◆ PROVIDED RECORDS

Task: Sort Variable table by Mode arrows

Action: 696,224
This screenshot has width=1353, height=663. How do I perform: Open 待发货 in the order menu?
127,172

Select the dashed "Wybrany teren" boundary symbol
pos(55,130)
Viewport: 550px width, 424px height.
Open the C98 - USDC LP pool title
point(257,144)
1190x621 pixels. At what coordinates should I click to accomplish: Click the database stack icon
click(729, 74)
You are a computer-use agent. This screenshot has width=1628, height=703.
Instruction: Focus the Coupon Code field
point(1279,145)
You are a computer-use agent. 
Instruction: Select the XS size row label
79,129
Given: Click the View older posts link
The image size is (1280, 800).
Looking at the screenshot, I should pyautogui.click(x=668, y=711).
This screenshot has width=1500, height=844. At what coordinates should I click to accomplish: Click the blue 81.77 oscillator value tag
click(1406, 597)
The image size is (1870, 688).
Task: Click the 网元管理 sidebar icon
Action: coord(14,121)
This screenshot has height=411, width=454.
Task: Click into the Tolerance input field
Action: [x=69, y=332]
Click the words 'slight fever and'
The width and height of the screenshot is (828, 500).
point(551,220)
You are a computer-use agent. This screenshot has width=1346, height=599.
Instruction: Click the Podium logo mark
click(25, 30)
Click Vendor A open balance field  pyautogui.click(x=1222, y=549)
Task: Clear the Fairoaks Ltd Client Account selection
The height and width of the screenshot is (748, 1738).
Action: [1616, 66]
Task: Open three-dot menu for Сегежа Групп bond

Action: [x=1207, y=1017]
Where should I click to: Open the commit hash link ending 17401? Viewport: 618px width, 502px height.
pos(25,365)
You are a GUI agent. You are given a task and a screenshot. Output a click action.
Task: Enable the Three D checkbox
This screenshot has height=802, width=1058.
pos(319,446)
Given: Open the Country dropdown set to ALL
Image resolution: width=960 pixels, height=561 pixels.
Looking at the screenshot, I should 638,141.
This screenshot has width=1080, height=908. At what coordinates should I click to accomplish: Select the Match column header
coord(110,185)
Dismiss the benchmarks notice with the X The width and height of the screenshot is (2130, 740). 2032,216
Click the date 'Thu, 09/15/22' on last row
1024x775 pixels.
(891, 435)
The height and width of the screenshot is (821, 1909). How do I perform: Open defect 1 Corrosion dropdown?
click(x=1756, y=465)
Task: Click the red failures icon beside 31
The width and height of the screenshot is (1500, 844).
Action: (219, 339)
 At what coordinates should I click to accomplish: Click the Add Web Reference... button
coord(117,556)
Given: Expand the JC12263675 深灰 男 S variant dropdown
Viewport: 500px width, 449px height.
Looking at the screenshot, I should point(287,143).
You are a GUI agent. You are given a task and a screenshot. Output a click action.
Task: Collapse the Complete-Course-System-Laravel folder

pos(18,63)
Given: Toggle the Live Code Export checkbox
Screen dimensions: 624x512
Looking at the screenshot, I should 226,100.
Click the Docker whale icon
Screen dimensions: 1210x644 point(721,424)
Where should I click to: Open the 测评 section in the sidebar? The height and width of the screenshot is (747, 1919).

◆ WHAT TO DO
Give every entry in the listing above again, exactly as written.

◆ ANSWER SECTION
Task: Sort Variable table by Mode arrows

Action: 696,224
This screenshot has width=1353, height=663. How do I perform: Open 待发货 in the order menu?
127,172

Select the dashed "Wybrany teren" boundary symbol
pos(55,130)
Viewport: 550px width, 424px height.
Open the C98 - USDC LP pool title
point(257,144)
1190x621 pixels. At what coordinates should I click to accomplish: Click the database stack icon
click(729, 74)
You are a computer-use agent. This screenshot has width=1628, height=703.
Instruction: Focus the Coupon Code field
point(1279,145)
You are a computer-use agent. 
Instruction: Select the XS size row label
79,129
Given: Click the View older posts link
The image size is (1280, 800).
Looking at the screenshot, I should pyautogui.click(x=668, y=711).
This screenshot has width=1500, height=844. At what coordinates should I click to accomplish: Click the blue 81.77 oscillator value tag
click(1406, 597)
The image size is (1870, 688).
Task: Click the 网元管理 sidebar icon
Action: coord(14,121)
This screenshot has height=411, width=454.
Task: Click into the Tolerance input field
Action: [x=69, y=332]
Click the words 'slight fever and'
The width and height of the screenshot is (828, 500).
point(551,220)
You are a computer-use agent. This screenshot has width=1346, height=599.
Instruction: Click the Podium logo mark
click(25, 30)
Click Vendor A open balance field  pyautogui.click(x=1222, y=549)
Task: Clear the Fairoaks Ltd Client Account selection
The height and width of the screenshot is (748, 1738).
Action: [1616, 66]
Task: Open three-dot menu for Сегежа Групп bond

Action: [x=1207, y=1017]
Where should I click to: Open the commit hash link ending 17401? Viewport: 618px width, 502px height.
pos(25,365)
You are a GUI agent. You are given a task and a screenshot. Output a click action.
Task: Enable the Three D checkbox
This screenshot has height=802, width=1058.
pos(319,446)
Given: Open the Country dropdown set to ALL
Image resolution: width=960 pixels, height=561 pixels.
Looking at the screenshot, I should 638,141.
This screenshot has width=1080, height=908. At what coordinates should I click to accomplish: Select the Match column header
coord(110,185)
Dismiss the benchmarks notice with the X The width and height of the screenshot is (2130, 740). 2032,216
Click the date 'Thu, 09/15/22' on last row
1024x775 pixels.
(891, 435)
The height and width of the screenshot is (821, 1909). How do I perform: Open defect 1 Corrosion dropdown?
click(x=1756, y=465)
Task: Click the red failures icon beside 31
The width and height of the screenshot is (1500, 844).
Action: (219, 339)
 At what coordinates should I click to accomplish: Click the Add Web Reference... button
coord(117,556)
Given: Expand the JC12263675 深灰 男 S variant dropdown
Viewport: 500px width, 449px height.
Looking at the screenshot, I should point(287,143).
You are a GUI agent. You are given a task and a screenshot. Output a click action.
Task: Collapse the Complete-Course-System-Laravel folder

pos(18,63)
Given: Toggle the Live Code Export checkbox
Screen dimensions: 624x512
Looking at the screenshot, I should 226,100.
Click the Docker whale icon
Screen dimensions: 1210x644 point(721,424)
Where should I click to: Open the 测评 section in the sidebar? The height and width of the screenshot is (747, 1919).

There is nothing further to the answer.